[YOUR GOAL]: Write the data below out in full, exactly as it stands.

Source data:
· · ·

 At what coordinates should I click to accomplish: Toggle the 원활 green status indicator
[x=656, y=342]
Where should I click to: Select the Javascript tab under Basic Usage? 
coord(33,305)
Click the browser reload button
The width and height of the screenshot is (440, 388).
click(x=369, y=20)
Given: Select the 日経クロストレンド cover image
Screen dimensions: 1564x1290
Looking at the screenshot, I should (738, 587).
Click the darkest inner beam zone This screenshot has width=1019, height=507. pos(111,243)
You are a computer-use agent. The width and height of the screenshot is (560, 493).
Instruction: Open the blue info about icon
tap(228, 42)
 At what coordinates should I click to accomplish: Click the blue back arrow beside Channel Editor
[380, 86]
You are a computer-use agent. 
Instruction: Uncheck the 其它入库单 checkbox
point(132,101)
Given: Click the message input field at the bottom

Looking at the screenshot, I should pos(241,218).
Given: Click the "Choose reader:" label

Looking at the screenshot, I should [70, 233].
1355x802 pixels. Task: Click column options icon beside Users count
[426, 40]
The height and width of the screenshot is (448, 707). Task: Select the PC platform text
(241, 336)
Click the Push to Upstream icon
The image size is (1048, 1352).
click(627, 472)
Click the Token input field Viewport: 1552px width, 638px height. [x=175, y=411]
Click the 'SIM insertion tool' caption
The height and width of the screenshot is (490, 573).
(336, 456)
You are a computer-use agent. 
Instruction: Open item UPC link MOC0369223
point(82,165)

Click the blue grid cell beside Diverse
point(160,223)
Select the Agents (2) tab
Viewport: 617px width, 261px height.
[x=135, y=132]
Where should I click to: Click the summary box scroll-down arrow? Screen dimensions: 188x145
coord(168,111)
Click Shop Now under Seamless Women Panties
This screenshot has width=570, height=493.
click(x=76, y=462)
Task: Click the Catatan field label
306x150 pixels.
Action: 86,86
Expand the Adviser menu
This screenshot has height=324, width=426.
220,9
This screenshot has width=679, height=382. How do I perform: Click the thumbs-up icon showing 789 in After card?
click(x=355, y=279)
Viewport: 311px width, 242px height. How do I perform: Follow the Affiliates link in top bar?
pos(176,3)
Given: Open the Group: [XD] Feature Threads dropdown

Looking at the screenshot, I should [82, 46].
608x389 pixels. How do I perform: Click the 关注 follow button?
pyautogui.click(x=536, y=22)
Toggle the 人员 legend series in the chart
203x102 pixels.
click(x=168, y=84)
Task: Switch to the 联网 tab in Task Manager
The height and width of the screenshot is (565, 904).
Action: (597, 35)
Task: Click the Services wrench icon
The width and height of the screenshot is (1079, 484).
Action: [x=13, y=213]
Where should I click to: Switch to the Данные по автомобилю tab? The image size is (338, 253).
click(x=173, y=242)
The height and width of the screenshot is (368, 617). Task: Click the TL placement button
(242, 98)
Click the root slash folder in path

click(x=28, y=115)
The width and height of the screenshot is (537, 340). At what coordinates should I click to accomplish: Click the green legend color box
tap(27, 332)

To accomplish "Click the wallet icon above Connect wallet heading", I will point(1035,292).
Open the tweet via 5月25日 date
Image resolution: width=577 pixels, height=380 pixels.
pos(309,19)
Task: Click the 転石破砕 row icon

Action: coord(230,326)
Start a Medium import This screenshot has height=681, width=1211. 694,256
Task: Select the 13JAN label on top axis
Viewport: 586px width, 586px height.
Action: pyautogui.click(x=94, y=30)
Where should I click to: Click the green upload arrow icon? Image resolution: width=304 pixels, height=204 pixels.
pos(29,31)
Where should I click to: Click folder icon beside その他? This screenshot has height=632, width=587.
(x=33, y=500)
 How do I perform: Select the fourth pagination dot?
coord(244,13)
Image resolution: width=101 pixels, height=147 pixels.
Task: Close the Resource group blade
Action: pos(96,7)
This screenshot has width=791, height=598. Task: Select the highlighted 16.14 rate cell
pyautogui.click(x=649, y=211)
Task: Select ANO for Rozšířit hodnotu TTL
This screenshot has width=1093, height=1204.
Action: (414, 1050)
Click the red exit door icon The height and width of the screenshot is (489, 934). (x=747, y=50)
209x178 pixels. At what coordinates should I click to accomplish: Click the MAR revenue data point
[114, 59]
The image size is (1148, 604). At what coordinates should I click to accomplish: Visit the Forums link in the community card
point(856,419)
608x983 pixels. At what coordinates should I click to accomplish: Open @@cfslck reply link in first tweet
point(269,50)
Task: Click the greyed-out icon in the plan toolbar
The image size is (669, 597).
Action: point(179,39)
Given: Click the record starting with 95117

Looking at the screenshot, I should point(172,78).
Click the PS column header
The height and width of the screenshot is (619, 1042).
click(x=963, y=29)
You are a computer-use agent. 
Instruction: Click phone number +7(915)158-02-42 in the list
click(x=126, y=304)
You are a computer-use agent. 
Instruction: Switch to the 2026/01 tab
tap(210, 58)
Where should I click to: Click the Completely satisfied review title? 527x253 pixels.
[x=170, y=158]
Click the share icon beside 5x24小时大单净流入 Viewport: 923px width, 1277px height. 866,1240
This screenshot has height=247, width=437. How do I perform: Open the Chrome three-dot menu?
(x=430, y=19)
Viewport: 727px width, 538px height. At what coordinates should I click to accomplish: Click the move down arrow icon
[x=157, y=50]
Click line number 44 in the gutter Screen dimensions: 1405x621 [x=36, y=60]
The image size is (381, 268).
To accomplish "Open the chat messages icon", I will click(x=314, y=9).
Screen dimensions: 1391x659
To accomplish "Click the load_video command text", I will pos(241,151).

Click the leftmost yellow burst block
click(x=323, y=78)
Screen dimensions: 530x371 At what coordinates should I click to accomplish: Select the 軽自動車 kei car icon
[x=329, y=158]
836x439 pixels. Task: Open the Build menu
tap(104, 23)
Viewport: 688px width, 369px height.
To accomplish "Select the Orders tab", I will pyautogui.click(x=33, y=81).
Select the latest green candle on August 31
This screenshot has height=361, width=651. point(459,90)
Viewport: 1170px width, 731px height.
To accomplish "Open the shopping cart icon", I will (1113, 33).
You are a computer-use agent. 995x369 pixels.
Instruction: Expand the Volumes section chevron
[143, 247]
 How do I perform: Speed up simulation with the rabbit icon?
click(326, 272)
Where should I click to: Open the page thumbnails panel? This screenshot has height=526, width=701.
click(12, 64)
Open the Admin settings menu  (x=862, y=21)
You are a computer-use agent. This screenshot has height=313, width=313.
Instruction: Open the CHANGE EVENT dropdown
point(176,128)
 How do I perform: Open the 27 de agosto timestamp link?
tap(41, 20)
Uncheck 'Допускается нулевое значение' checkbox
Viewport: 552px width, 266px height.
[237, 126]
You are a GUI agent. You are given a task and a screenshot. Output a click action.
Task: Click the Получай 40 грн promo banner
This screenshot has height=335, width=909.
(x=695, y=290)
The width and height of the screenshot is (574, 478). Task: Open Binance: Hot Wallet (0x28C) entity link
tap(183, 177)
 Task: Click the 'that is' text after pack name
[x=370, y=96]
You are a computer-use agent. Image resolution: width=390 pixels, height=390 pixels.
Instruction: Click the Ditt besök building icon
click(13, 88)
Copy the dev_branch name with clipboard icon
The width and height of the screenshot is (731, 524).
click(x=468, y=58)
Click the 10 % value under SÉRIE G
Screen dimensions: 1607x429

· · ·

[RESULT]:
 At what coordinates should I click to accomplish: Toggle the 원활 green status indicator
[x=656, y=342]
Where should I click to: Select the Javascript tab under Basic Usage? 
coord(33,305)
Click the browser reload button
The width and height of the screenshot is (440, 388).
click(x=369, y=20)
Given: Select the 日経クロストレンド cover image
Screen dimensions: 1564x1290
Looking at the screenshot, I should (738, 587).
Click the darkest inner beam zone This screenshot has width=1019, height=507. pos(111,243)
You are a computer-use agent. The width and height of the screenshot is (560, 493).
Instruction: Open the blue info about icon
tap(228, 42)
 At what coordinates should I click to accomplish: Click the blue back arrow beside Channel Editor
[380, 86]
You are a computer-use agent. 
Instruction: Uncheck the 其它入库单 checkbox
point(132,101)
Given: Click the message input field at the bottom

Looking at the screenshot, I should pos(241,218).
Given: Click the "Choose reader:" label

Looking at the screenshot, I should [70, 233].
1355x802 pixels. Task: Click column options icon beside Users count
[426, 40]
The height and width of the screenshot is (448, 707). Task: Select the PC platform text
(241, 336)
Click the Push to Upstream icon
The image size is (1048, 1352).
click(627, 472)
Click the Token input field Viewport: 1552px width, 638px height. [x=175, y=411]
Click the 'SIM insertion tool' caption
The height and width of the screenshot is (490, 573).
(336, 456)
You are a computer-use agent. 
Instruction: Open item UPC link MOC0369223
point(82,165)

Click the blue grid cell beside Diverse
point(160,223)
Select the Agents (2) tab
Viewport: 617px width, 261px height.
[x=135, y=132]
Where should I click to: Click the summary box scroll-down arrow? Screen dimensions: 188x145
coord(168,111)
Click Shop Now under Seamless Women Panties
This screenshot has width=570, height=493.
click(x=76, y=462)
Task: Click the Catatan field label
306x150 pixels.
Action: 86,86
Expand the Adviser menu
This screenshot has height=324, width=426.
220,9
This screenshot has width=679, height=382. How do I perform: Click the thumbs-up icon showing 789 in After card?
click(x=355, y=279)
Viewport: 311px width, 242px height. How do I perform: Follow the Affiliates link in top bar?
pos(176,3)
Given: Open the Group: [XD] Feature Threads dropdown

Looking at the screenshot, I should [82, 46].
608x389 pixels. How do I perform: Click the 关注 follow button?
pyautogui.click(x=536, y=22)
Toggle the 人员 legend series in the chart
203x102 pixels.
click(x=168, y=84)
Task: Switch to the 联网 tab in Task Manager
The height and width of the screenshot is (565, 904).
Action: (597, 35)
Task: Click the Services wrench icon
The width and height of the screenshot is (1079, 484).
Action: [x=13, y=213]
Where should I click to: Switch to the Данные по автомобилю tab? The image size is (338, 253).
click(x=173, y=242)
The height and width of the screenshot is (368, 617). Task: Click the TL placement button
(242, 98)
Click the root slash folder in path

click(x=28, y=115)
The width and height of the screenshot is (537, 340). At what coordinates should I click to accomplish: Click the green legend color box
tap(27, 332)

To accomplish "Click the wallet icon above Connect wallet heading", I will point(1035,292).
Open the tweet via 5月25日 date
Image resolution: width=577 pixels, height=380 pixels.
pos(309,19)
Task: Click the 転石破砕 row icon

Action: coord(230,326)
Start a Medium import This screenshot has height=681, width=1211. 694,256
Task: Select the 13JAN label on top axis
Viewport: 586px width, 586px height.
Action: pyautogui.click(x=94, y=30)
Where should I click to: Click the green upload arrow icon? Image resolution: width=304 pixels, height=204 pixels.
pos(29,31)
Where should I click to: Click folder icon beside その他? This screenshot has height=632, width=587.
(x=33, y=500)
 How do I perform: Select the fourth pagination dot?
coord(244,13)
Image resolution: width=101 pixels, height=147 pixels.
Task: Close the Resource group blade
Action: pos(96,7)
This screenshot has width=791, height=598. Task: Select the highlighted 16.14 rate cell
pyautogui.click(x=649, y=211)
Task: Select ANO for Rozšířit hodnotu TTL
This screenshot has width=1093, height=1204.
Action: (414, 1050)
Click the red exit door icon The height and width of the screenshot is (489, 934). (x=747, y=50)
209x178 pixels. At what coordinates should I click to accomplish: Click the MAR revenue data point
[114, 59]
The image size is (1148, 604). At what coordinates should I click to accomplish: Visit the Forums link in the community card
point(856,419)
608x983 pixels. At what coordinates should I click to accomplish: Open @@cfslck reply link in first tweet
point(269,50)
Task: Click the greyed-out icon in the plan toolbar
The image size is (669, 597).
Action: point(179,39)
Given: Click the record starting with 95117

Looking at the screenshot, I should point(172,78).
Click the PS column header
The height and width of the screenshot is (619, 1042).
click(x=963, y=29)
You are a computer-use agent. 
Instruction: Click phone number +7(915)158-02-42 in the list
click(x=126, y=304)
You are a computer-use agent. 
Instruction: Switch to the 2026/01 tab
tap(210, 58)
Where should I click to: Click the Completely satisfied review title? 527x253 pixels.
[x=170, y=158]
Click the share icon beside 5x24小时大单净流入 Viewport: 923px width, 1277px height. 866,1240
This screenshot has height=247, width=437. How do I perform: Open the Chrome three-dot menu?
(x=430, y=19)
Viewport: 727px width, 538px height. At what coordinates should I click to accomplish: Click the move down arrow icon
[x=157, y=50]
Click line number 44 in the gutter Screen dimensions: 1405x621 [x=36, y=60]
The image size is (381, 268).
To accomplish "Open the chat messages icon", I will click(x=314, y=9).
Screen dimensions: 1391x659
To accomplish "Click the load_video command text", I will pos(241,151).

Click the leftmost yellow burst block
click(x=323, y=78)
Screen dimensions: 530x371 At what coordinates should I click to accomplish: Select the 軽自動車 kei car icon
[x=329, y=158]
836x439 pixels. Task: Open the Build menu
tap(104, 23)
Viewport: 688px width, 369px height.
To accomplish "Select the Orders tab", I will pyautogui.click(x=33, y=81).
Select the latest green candle on August 31
This screenshot has height=361, width=651. point(459,90)
Viewport: 1170px width, 731px height.
To accomplish "Open the shopping cart icon", I will (1113, 33).
You are a computer-use agent. 995x369 pixels.
Instruction: Expand the Volumes section chevron
[143, 247]
 How do I perform: Speed up simulation with the rabbit icon?
click(326, 272)
Where should I click to: Open the page thumbnails panel? This screenshot has height=526, width=701.
click(12, 64)
Open the Admin settings menu  (x=862, y=21)
You are a computer-use agent. This screenshot has height=313, width=313.
Instruction: Open the CHANGE EVENT dropdown
point(176,128)
 How do I perform: Open the 27 de agosto timestamp link?
tap(41, 20)
Uncheck 'Допускается нулевое значение' checkbox
Viewport: 552px width, 266px height.
[237, 126]
You are a GUI agent. You are given a task and a screenshot. Output a click action.
Task: Click the Получай 40 грн promo banner
This screenshot has height=335, width=909.
(x=695, y=290)
The width and height of the screenshot is (574, 478). Task: Open Binance: Hot Wallet (0x28C) entity link
tap(183, 177)
 Task: Click the 'that is' text after pack name
[x=370, y=96]
You are a computer-use agent. Image resolution: width=390 pixels, height=390 pixels.
Instruction: Click the Ditt besök building icon
click(13, 88)
Copy the dev_branch name with clipboard icon
The width and height of the screenshot is (731, 524).
click(x=468, y=58)
Click the 10 % value under SÉRIE G
Screen dimensions: 1607x429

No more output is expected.